The Centre for Women’s Safety and Wellbeing joins Women’s Legal Services Australia in calling for SAFETY FIRST in the family law system

CWSW joins WLSA in supporting the following important changes to the family law system:

  •  The power to make ‘harmful proceedings orders’ to address systems abuse.

  • The inclusion of ‘overarching purpose of family law practice and procedure’ provisions, and the accompanying duty, in the Bill, and listing safety and best interest factors before speed, efficiency and minimisation of cost.

  • The simplification of the objects provisions. The objects are clear, concise and remove repetition that currently occurs in the objects of the Part (section 60B) and best interest of the child factors (section 60CC).

  • The requirement for Independent Children’s Lawyers (ICLs) to meet with children and consider their views. It is important to ensure children and young people can safely participate and express their views in family law processes.

  • The inclusion of the proposed section 65DAAA to reflect the common law principles set out in Rice v Asplund to guide a court in how to determine if final parenting orders should be reconsidered.

  • The provisions to promote greater accountability of family report writers. The content and recommendations within a family report can significantly influence family law proceedings. Many inquiries have recommended accreditation and greater accountability of family report writers.

  • The proposed changes to expand the use of ICLs in cases brought under the Hague Convention on the Civil Aspects of International Child Abduction (the Hague Convention).
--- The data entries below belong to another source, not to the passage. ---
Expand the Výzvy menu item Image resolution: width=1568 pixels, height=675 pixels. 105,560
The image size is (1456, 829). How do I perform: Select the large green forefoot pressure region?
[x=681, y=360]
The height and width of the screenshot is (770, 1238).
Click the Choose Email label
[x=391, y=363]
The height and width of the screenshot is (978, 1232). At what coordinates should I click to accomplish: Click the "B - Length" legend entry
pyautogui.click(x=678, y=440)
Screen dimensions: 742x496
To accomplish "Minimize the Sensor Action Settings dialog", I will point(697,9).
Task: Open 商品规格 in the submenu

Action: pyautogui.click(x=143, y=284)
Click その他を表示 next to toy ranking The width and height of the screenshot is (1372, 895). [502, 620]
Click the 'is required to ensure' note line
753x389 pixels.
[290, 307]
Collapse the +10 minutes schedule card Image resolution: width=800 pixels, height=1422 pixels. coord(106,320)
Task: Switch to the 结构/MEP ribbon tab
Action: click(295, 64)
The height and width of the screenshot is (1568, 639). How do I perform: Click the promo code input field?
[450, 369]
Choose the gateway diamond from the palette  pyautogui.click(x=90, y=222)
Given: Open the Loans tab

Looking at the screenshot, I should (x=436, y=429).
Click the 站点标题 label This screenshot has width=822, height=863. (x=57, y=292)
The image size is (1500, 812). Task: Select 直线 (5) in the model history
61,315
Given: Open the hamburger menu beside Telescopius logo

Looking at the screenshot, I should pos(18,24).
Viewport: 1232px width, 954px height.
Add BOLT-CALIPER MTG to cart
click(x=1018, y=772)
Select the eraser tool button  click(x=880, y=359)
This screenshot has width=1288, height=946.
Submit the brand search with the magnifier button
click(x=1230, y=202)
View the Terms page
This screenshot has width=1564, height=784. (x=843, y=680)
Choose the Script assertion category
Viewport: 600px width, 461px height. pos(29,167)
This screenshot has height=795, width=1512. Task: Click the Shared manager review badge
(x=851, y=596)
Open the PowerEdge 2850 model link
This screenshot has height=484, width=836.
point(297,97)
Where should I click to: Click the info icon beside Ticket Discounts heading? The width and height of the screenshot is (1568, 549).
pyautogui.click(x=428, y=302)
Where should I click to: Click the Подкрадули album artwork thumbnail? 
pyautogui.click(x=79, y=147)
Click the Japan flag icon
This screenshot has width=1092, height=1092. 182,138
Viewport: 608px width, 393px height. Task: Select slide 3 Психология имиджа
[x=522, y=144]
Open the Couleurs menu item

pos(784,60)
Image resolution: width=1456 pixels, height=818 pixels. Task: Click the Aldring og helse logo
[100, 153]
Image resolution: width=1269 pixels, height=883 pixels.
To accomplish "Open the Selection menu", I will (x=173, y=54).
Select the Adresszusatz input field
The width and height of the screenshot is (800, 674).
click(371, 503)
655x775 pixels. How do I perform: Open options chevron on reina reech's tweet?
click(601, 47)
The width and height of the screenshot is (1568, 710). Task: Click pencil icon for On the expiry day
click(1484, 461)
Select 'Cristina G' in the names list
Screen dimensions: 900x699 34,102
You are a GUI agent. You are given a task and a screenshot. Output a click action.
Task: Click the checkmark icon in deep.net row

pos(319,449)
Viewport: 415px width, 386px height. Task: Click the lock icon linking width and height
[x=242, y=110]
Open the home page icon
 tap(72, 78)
WLSA has a number of recommendations to improve the Bill and to better ensure the safety of children and young people, as well as adult-victim survivors of family violence. Key concerns are:

  • The court will not be required to prioritise safety when making decisions about what is in the best interests of the child.
  • The court will not be required to consider the history of violence, abuse and neglect when making decisions about what is in the best interests of the child.
  • The rights of Aboriginal and Torres Strait Islander children to enjoy and explore the full extent of their culture are weakened by the Bill’s removal of existing provisions that protect these cultural rights.
  • Safety is not prioritised in the overarching purpose provisions.
  • Safety has not been appropriately considered in relation to the provisions regarding costs for non-compliance of parenting orders.